Wednesday, October 31, 2007

Dr. James Watson to me, May 2004: 'They say I'm a killer'

In light of Dr. James Watson's recent fall from grace and the revelation that Senators Hillary Clinton and Chuck Schumer requested $900,000 in taxpayer funds for his lab, it seems like a good time to republish the story of my run-in with the DNA pioneer.

The following post originally appeared May 13, 2004:

Last night, at a formal event at New York City's elegant Hotel Pierre, I was introduced to Nobel laureate Dr. James D. Watson, who, along with Dr. Francis Crick, discovered the double-helix structure of the DNA molecule.

I was introduced to the gaunt, aged legend by another scientist, who proceeded to tell Watson about his biomedicals company, which funded work in the genetics field.

Watson interrupted him: "Is your company geared towards research or service?"

The scientist paused for a second, taking in the unusual question. "Research," he answered.

"That's the problem with these companies today!" the Nobel laureate erupted. "Everyone's doing research in genetics and nobody's doing service. Because it's too controversial"—he sneered—"to help mothers so that they can give birth to healthy babies."

My mouth was open wide enough for flies to come in. I was taken aback at the sheer rudeness of the outburst—to see an esteemed scientist speak to an admiring colleague that way. Even worse, I couldn't believe the swiftness with which Watson almost immediately turned the conversation toward his obsession. And I was kicking myself for having forgotten what that obsession was, after reading about it when it hit the newswires nearly a year ago.

Still, if you read a seemingly sensationalistic story on the Web site of an advocacy organization*, you tend to take it with a grain of salt. Call me naive, but I couldn't have conceived the depth of Watson's conviction about the extinguishing of "undesirables" if I hadn't heard it from the legend himself and—I'm very sad to say—seen the expression on his face. I'm afraid it is no coincidence that Watson's institute is based at the same Cold Spring Harbor laboratory where Charles Davenport conducted his sickening, Carnegie-funded eugenics experiments.

"They say I'm a killer," Watson went on, his tired eyes taking on fire. "It's those right-to-lifers."

"They say I'm a killer," he repeated, "and everyone's afraid of offending them." He was still looking at the other scientist. The scientist, whom I know didn't share his views, maintained an attentive silence—partly, I believe, out of gentlemanly respect, and partly out of not wanting to put gasoline on a fire.

But I had nothing to lose. So I took a deep breath, adjusted my jaw so it was back in line with my upper lip, and said, in the gentlest voice I could muster, "I'd love to know more about why you feel that way, as I'm a right-to-lifer myself."

Watson looked me in the eye and told me he was qualified to advocate in favor of mothers choosing to abort "unhealthy" children because he wished he could have aborted his own son, who is mentally handicapped.

He went on, unprodded, to say that he was an "unbeliever," so he was sure he would have had no moral qualms about killing his own child.

It was the same horrible sentiment he expressed to the Australian paper The Age last year:

Declaring "I'm not a sadist", the man who co-discovered DNA said that parents, especially mothers, should have a right of genetic veto over the make-up of their child.

"Any time you can prevent a seriously sick child from being born, it is good for everyone," Dr Watson told The Sunday Age. "Most mothers wouldn't want to have dwarfs."....

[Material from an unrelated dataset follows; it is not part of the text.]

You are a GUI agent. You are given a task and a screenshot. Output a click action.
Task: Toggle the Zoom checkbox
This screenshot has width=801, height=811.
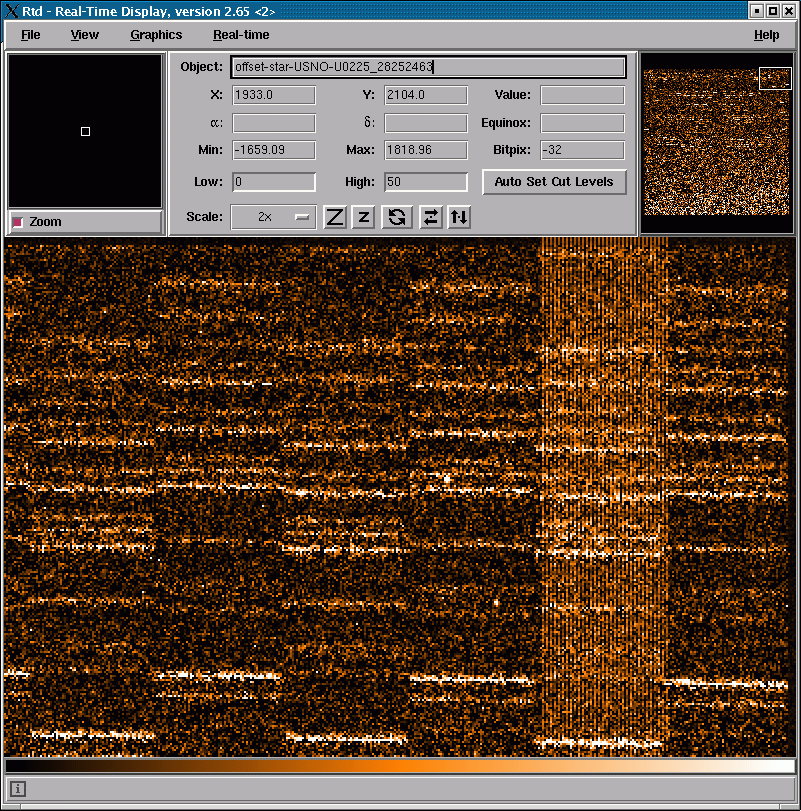click(x=17, y=222)
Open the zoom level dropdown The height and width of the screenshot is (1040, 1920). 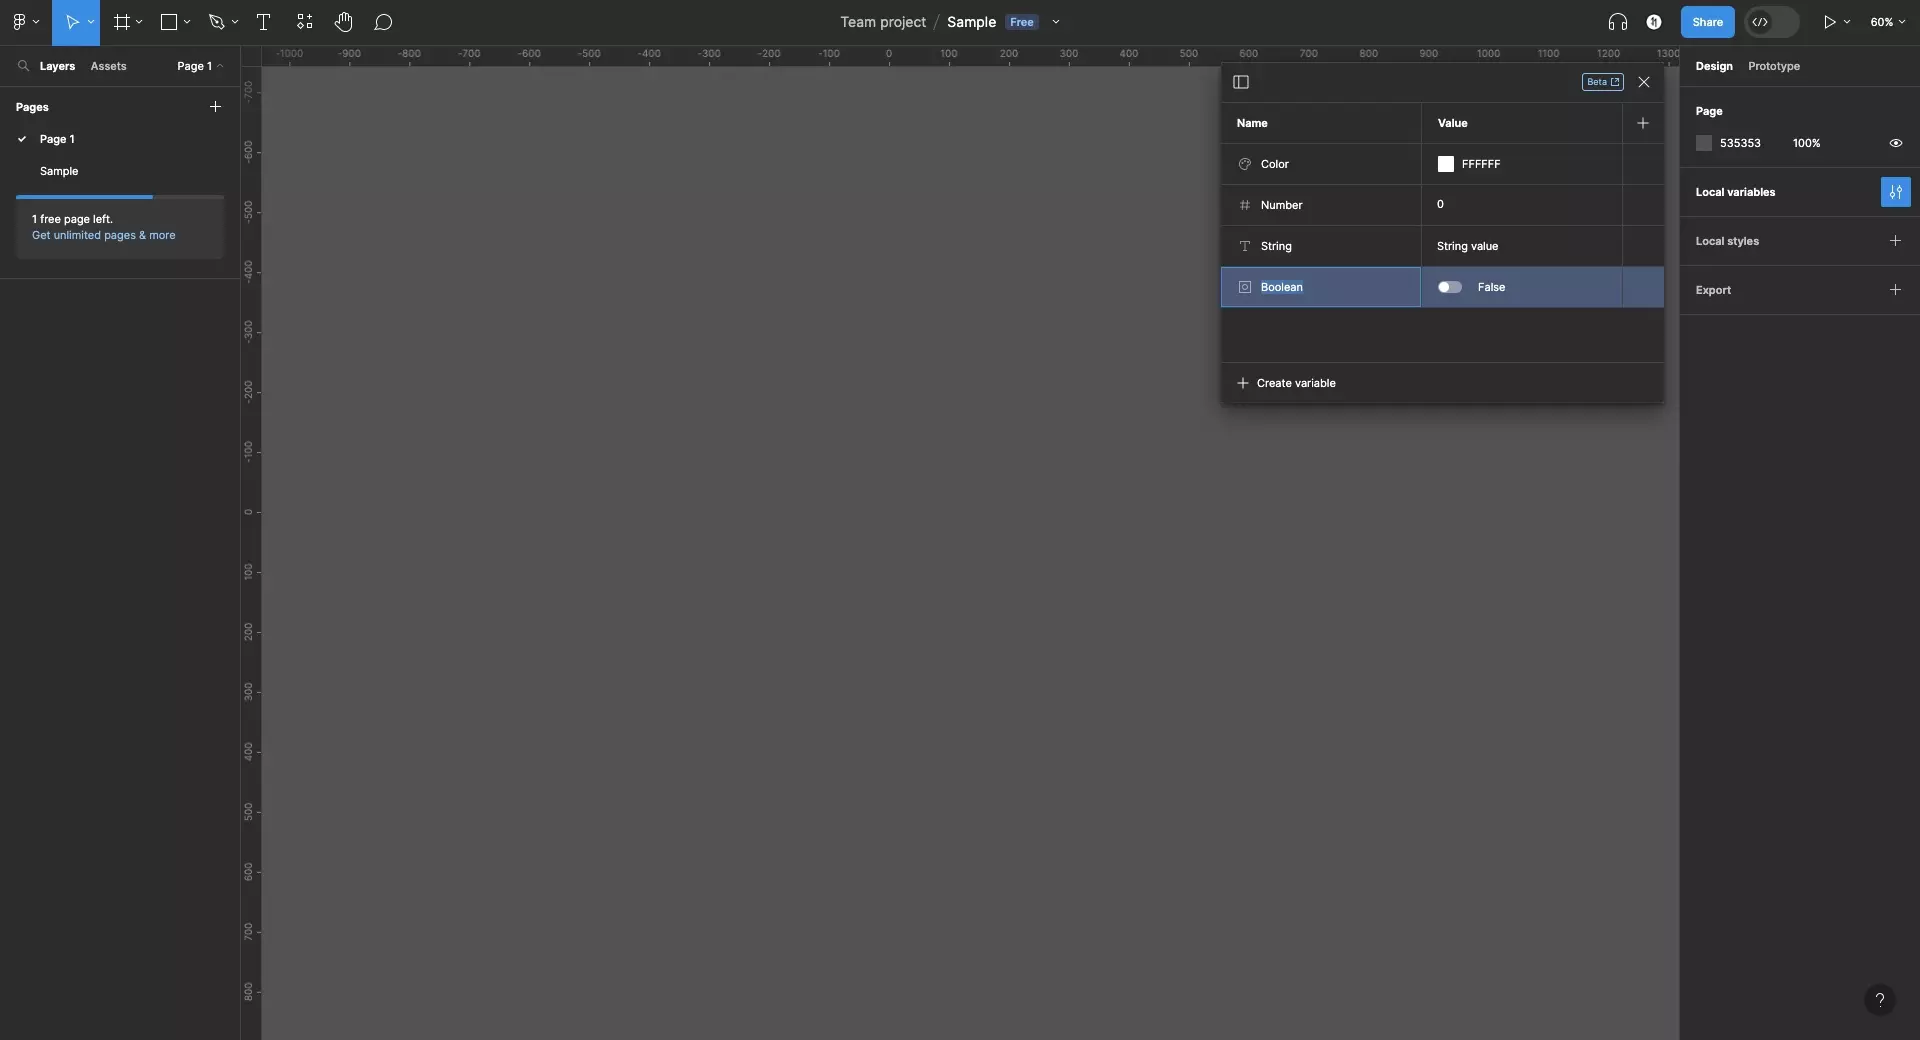[1888, 21]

He says he has never seen a soul in a test tube.
There was no way that I could argue with him—it wasn't the time or place, and I don't believe I could have swayed him. But I'm sure he could see the emotions on my face—the desire to be respectful, mingled with stifled horror and pity.

I could only wonder what would make someone whose work had brought so much healing decide that the best way to prevent sickness is to kill people.

TRACKBACKS (May 2004):

*This link, which has gone dead since I wrote the original blog entry, led to an article on an ultraconservative Web site accusing Watson of being a eugenicist.